STUDY TEXT »
=== Section Start ===

Asbestos is not one mineral, it is a set of six silicate fibres of amphibole and serpentine groups, of which chrysotile is one form. Chrystotile is different from Chrysolite. Chrysotile asbestos, along with five other forms of asbestos, together constitute asbestos.
Chrysotile, commonly known as white asbestos, is available in abundance and it is a commercial form of asbestos. It belongs to the serpentine asbestisoform minerals. Of all the six types of asbestos, Chrysotile is found the most. It is a contaminant or a phyllosilicate mineral, meaning that it has either a water molecule or hydroxyl group in it. It is soft and fibrous.
The chemical formula of Chrysotile is Mg3(Si2O5)(OH)4), but the hydroxyl (OH) group may be substituted by halides or oxides. Also, the Mg (magnesium ion) may be replaced by iron. Chrysotile is resistant to strong bases.

=== Section End ===

RAW DATA »
=== Section Start ===

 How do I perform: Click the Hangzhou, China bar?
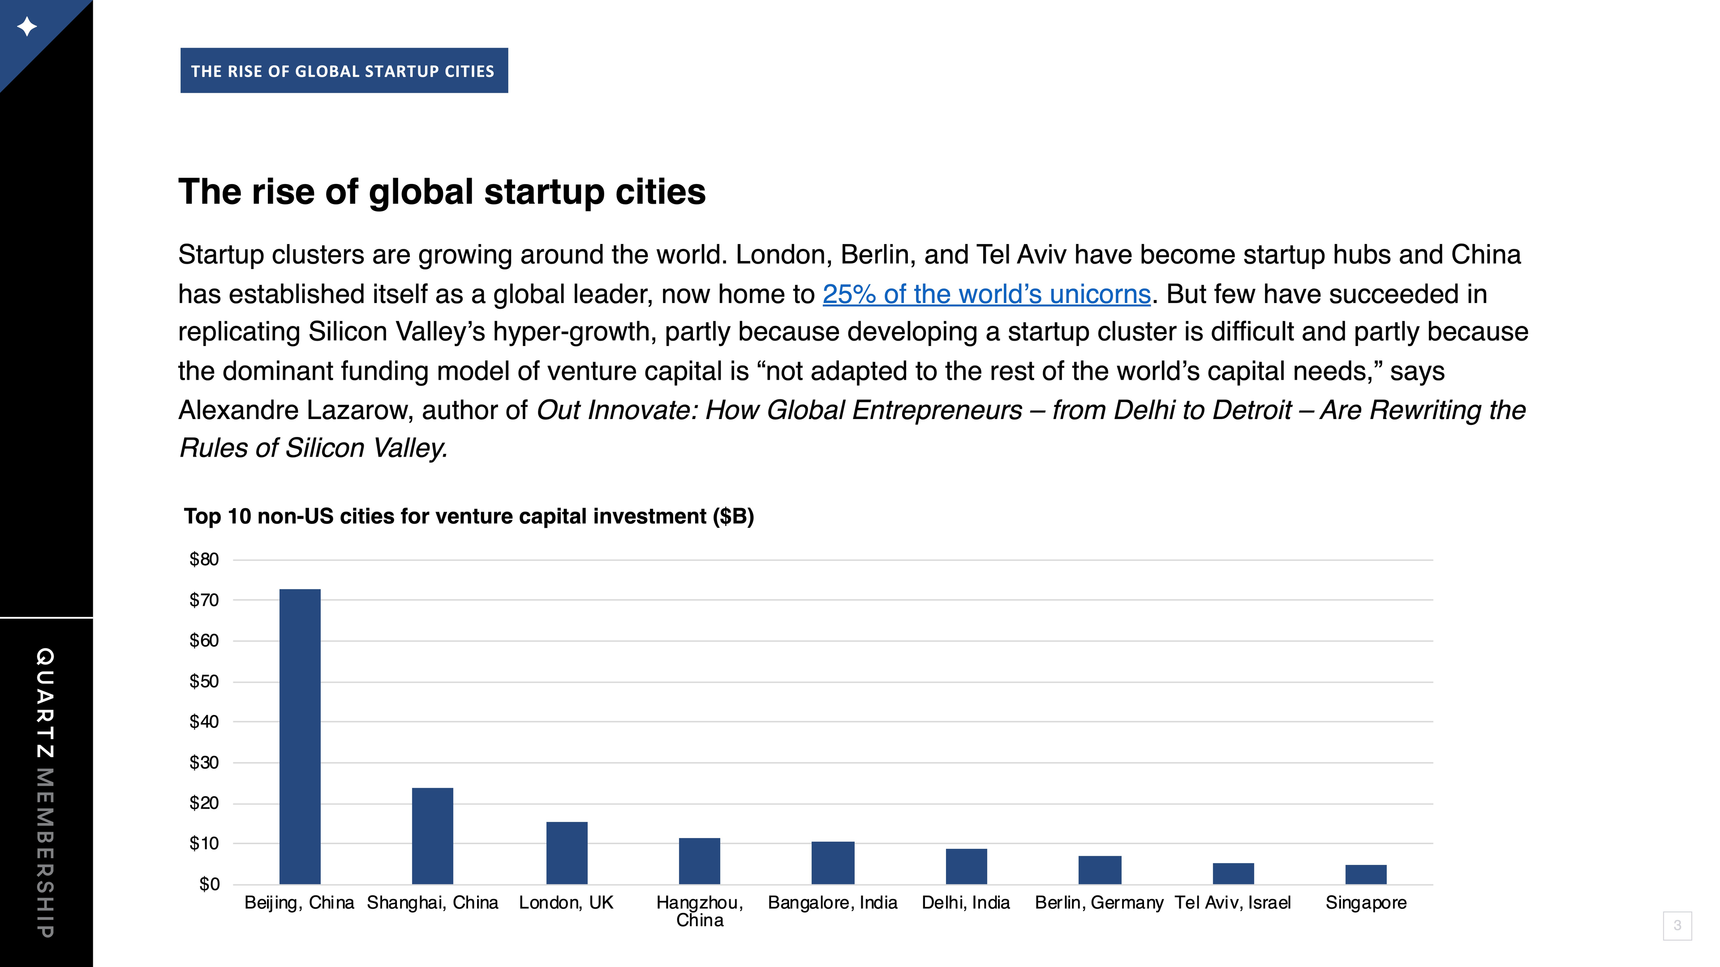tap(700, 861)
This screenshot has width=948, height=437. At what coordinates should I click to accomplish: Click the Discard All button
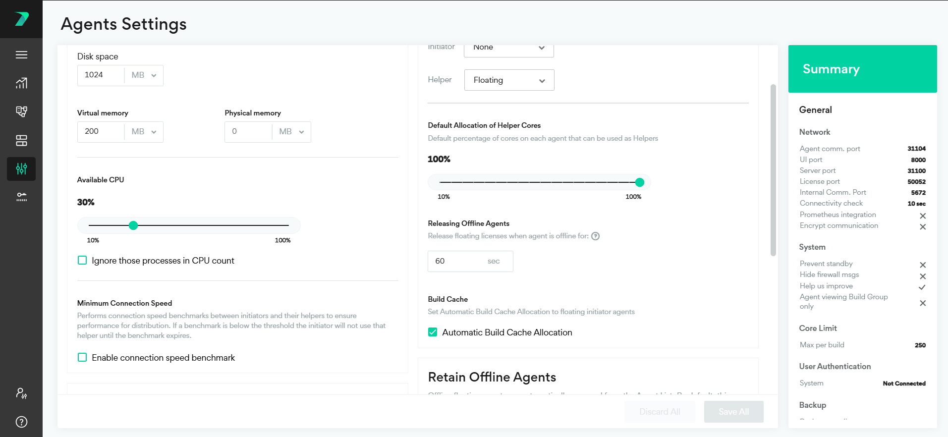[660, 412]
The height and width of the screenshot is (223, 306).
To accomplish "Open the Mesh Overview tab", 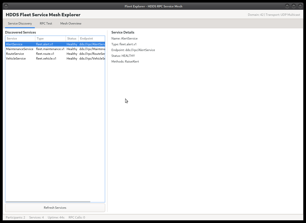I will [71, 23].
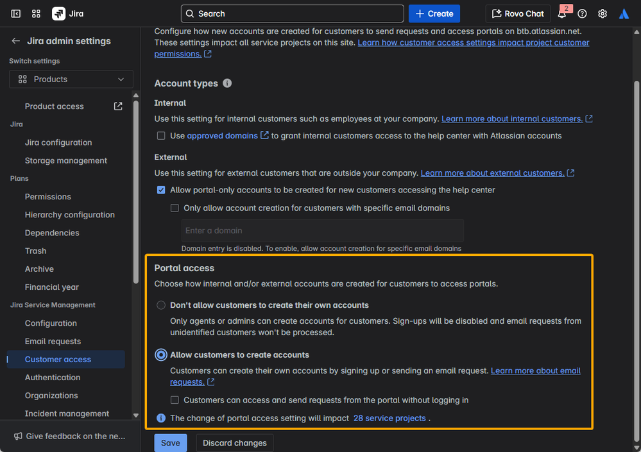This screenshot has width=641, height=452.
Task: Expand the Products switch settings dropdown
Action: pyautogui.click(x=71, y=80)
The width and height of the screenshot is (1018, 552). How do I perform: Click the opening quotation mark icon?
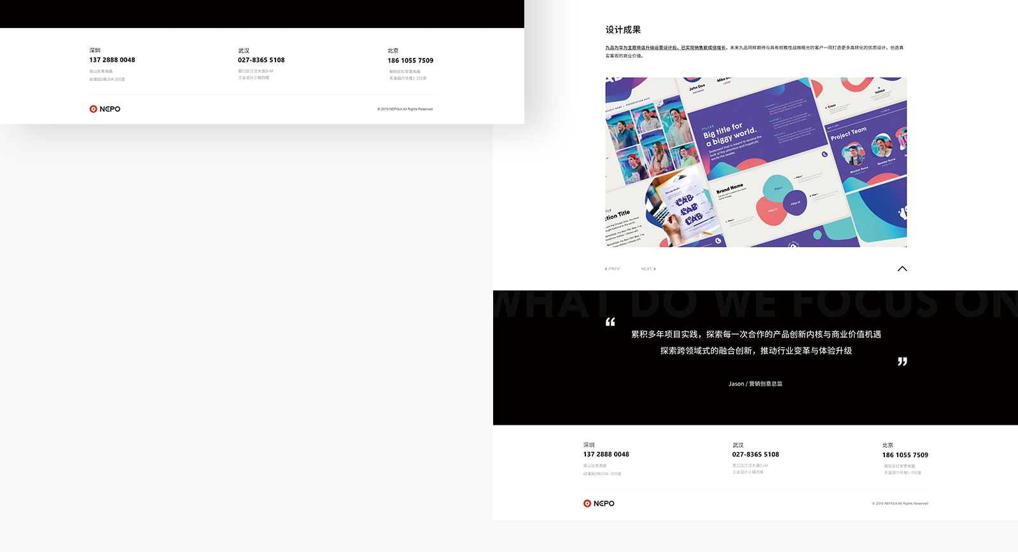(610, 322)
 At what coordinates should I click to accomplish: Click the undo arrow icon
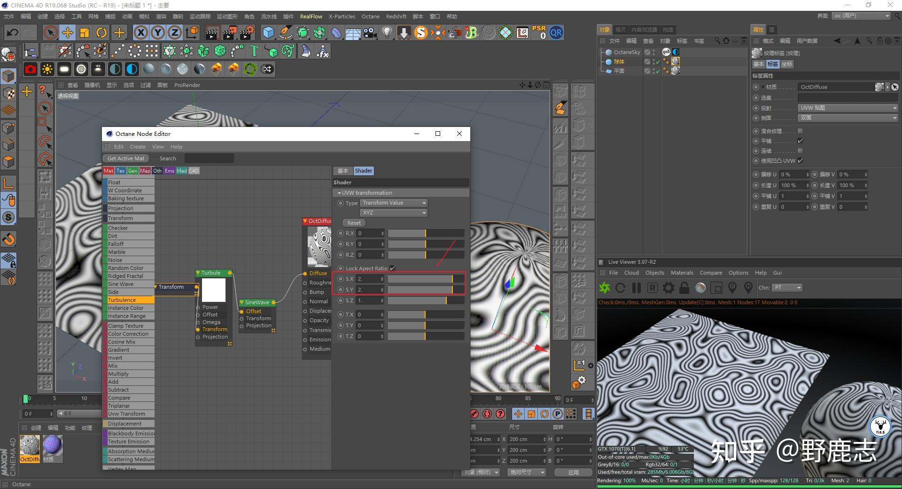click(x=13, y=33)
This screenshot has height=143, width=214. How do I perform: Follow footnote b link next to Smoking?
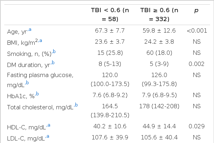(x=54, y=52)
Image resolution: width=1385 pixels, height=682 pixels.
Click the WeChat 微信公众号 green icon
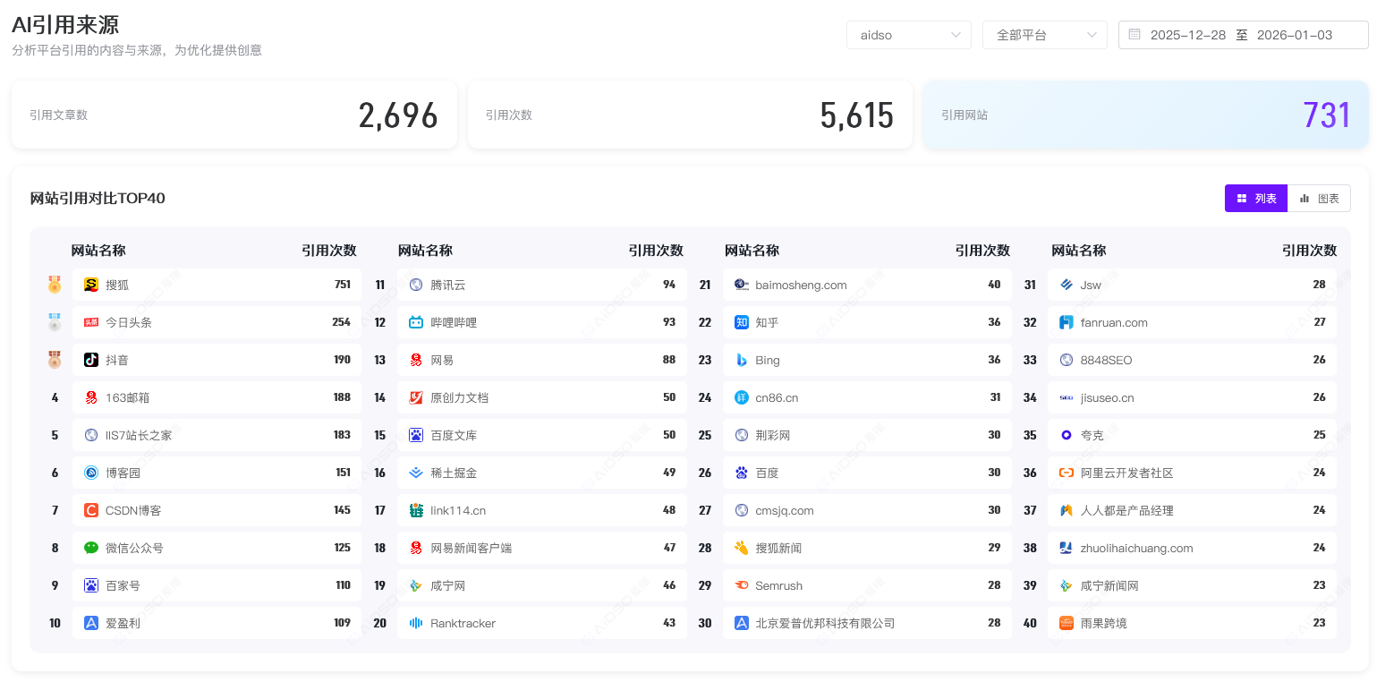point(90,548)
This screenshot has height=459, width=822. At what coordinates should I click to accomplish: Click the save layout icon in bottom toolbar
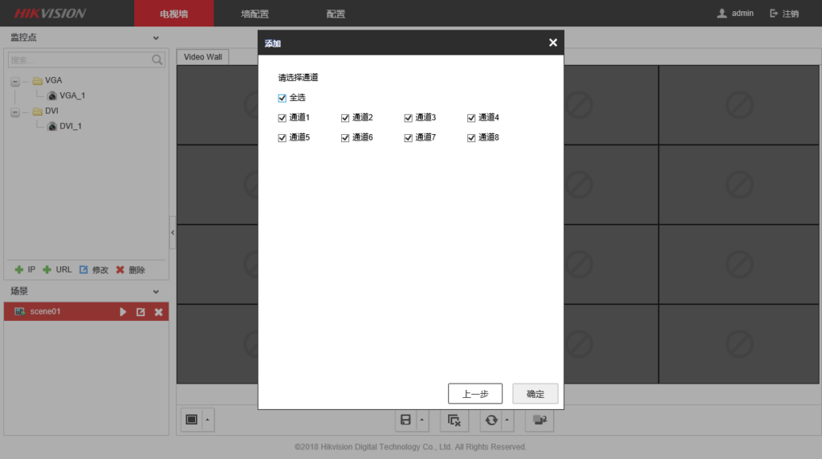pyautogui.click(x=405, y=420)
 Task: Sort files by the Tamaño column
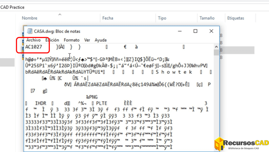207,18
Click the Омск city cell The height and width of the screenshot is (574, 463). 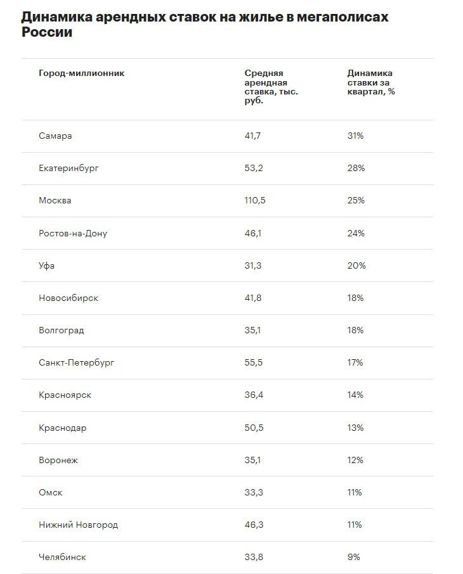click(51, 492)
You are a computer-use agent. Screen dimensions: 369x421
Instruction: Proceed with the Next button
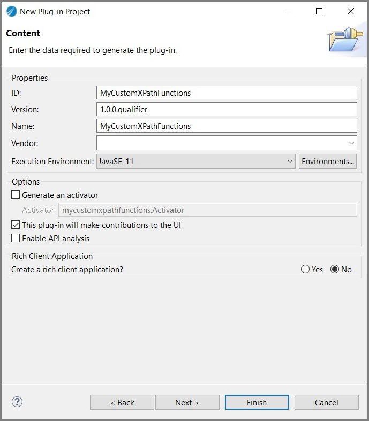(187, 402)
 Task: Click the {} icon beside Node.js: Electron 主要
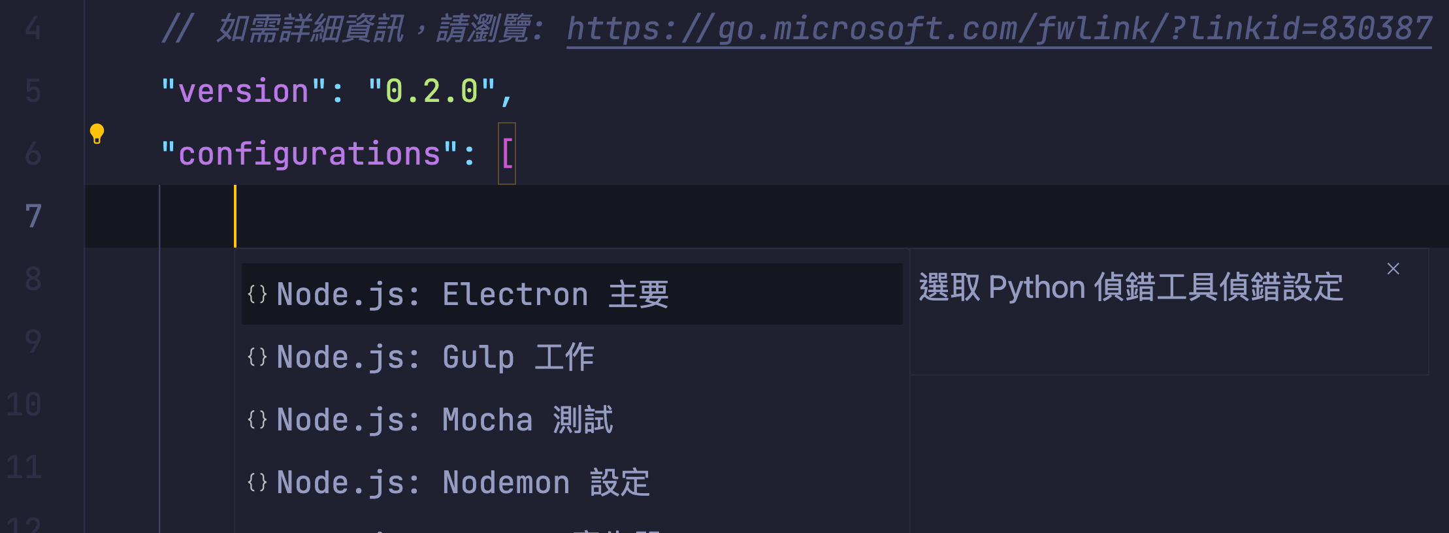(258, 294)
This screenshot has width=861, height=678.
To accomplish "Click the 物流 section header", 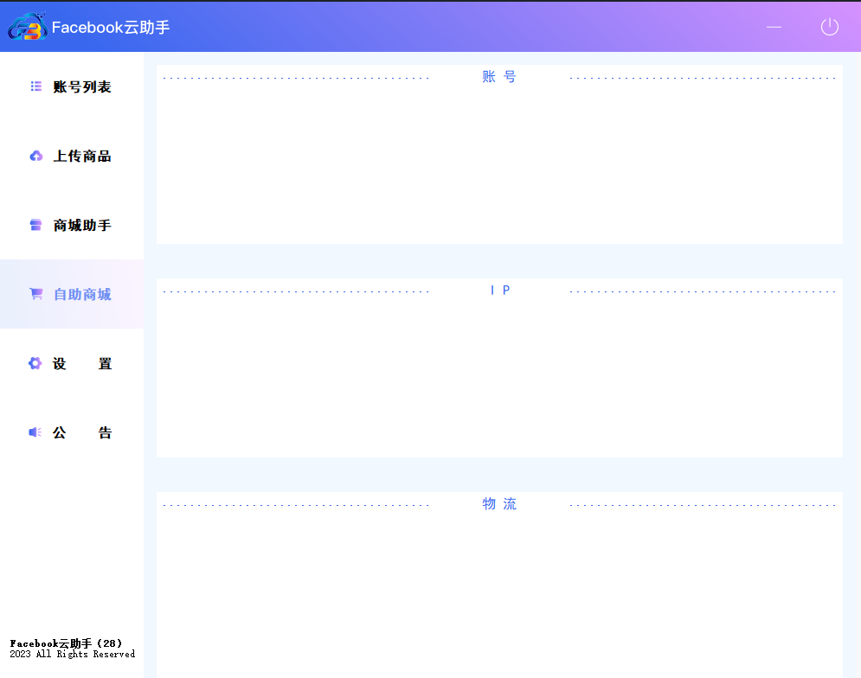I will tap(499, 504).
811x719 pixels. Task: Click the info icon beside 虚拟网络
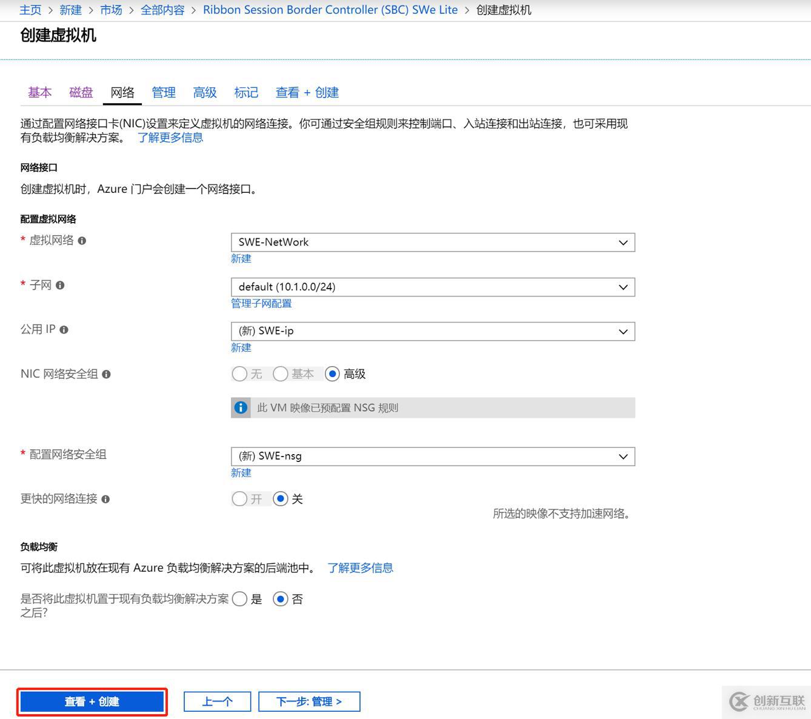pos(82,241)
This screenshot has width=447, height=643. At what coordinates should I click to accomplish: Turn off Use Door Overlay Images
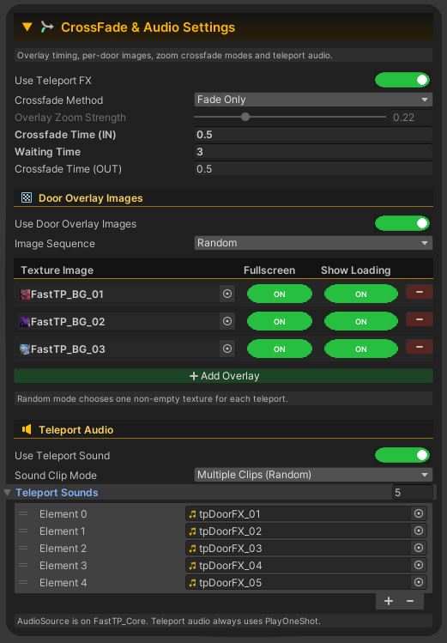click(402, 223)
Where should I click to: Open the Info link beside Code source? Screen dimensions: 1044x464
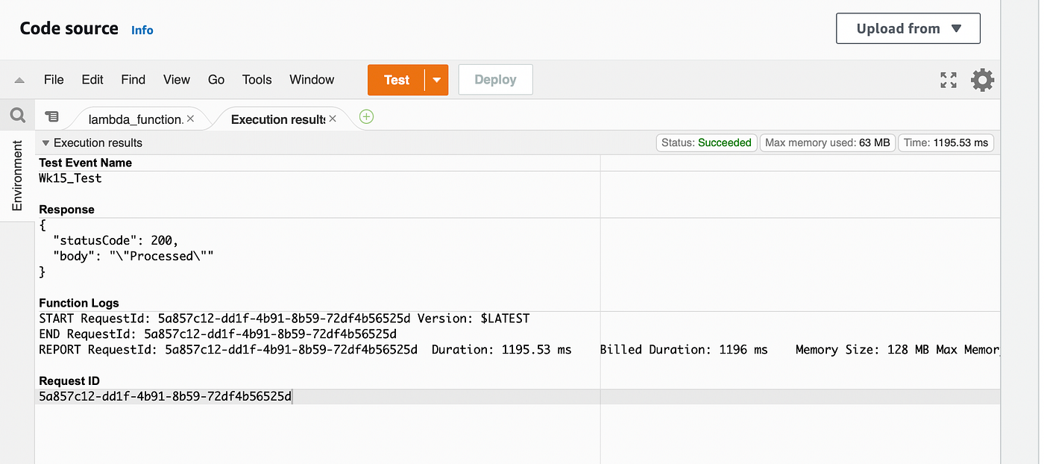[142, 30]
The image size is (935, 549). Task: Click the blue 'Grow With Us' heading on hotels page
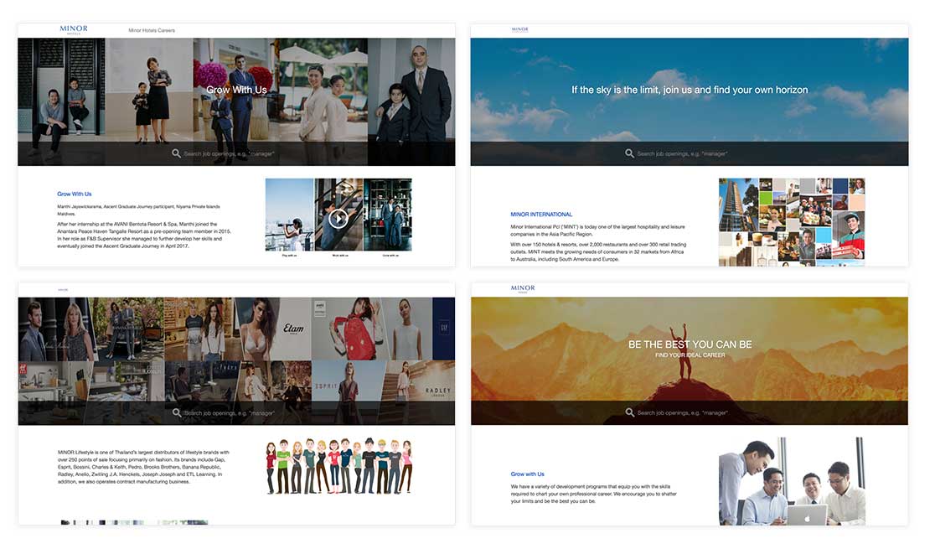75,194
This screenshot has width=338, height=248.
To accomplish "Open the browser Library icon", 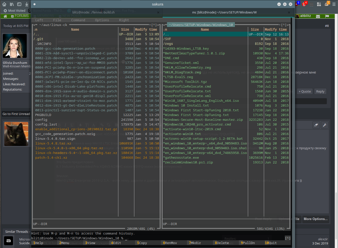I will pos(12,4).
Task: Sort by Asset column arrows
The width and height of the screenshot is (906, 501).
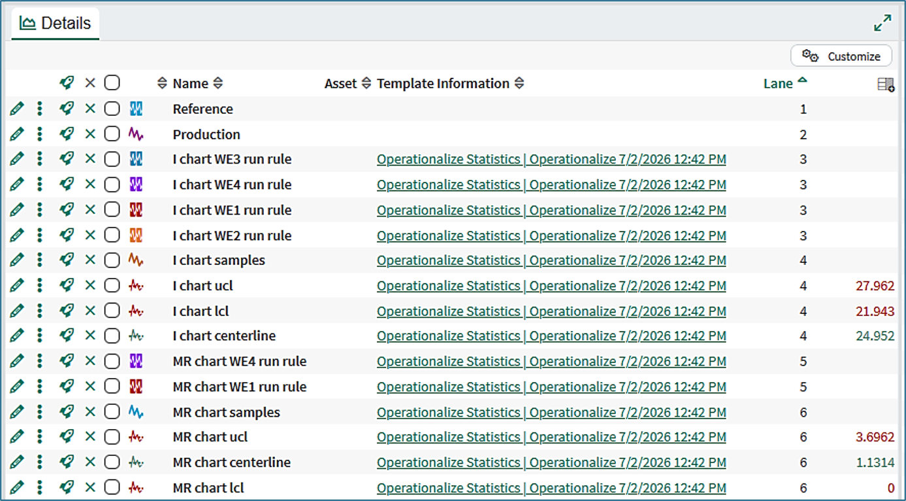Action: (x=366, y=84)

=== Section End ===

Continue the chrysotile text, picking up after its final sentence. The rows come from a separate source, unrelated to the chrysotile text.

EXERCISE OUTPUT »
Chrysotile asbestos has some good physical properties for which it is used on a large scale in Civil Engineering. Being serpentine, it has curly fibers that are not as easy to inhale as the fibers from the amphibole forms of asbestos that are needle-like. Chrysotile is given preference above all other forms of asbestos because it is more flexible than the other types and could be spun and woven into fabric-type products including insulation, clothing, rope, and a variety of other products used in daily life. It was also used in brake linings, floor and ceiling tiles, joint compound, and many items used inside houses. Today, it is used in cement products including shingles, sheets, and pipes. Because of these properties, chrysotile is used on a large scale in third-tier, developing countries.
Health Risks of Chrysotile Exposure –
Various science institutions consider Chrysotile to be a human carcinogen. Chrysotile exposure is associated with parenchymal asbestosis, pleural abnormalities, peritoneal mesothelioma, and lung cancer. In some scientific publications, epidemiologists have published peer reviewed scientific research papers maintaining that chrysotile is the main cause of pleural mesothelioma. Although Chrysotile causes pleural mesothelioma and other asbestos-related diseases, it is not the most dangerous form of asbestos.
Chrysotile asbestos has been recommended for inclusion in the Rotterdam Convention on Prior Informed Consent, an international treaty that restricts trade of certain hazardous substances.
Canada is a major exporter of Chrysotile, the mineral being found at Quebec.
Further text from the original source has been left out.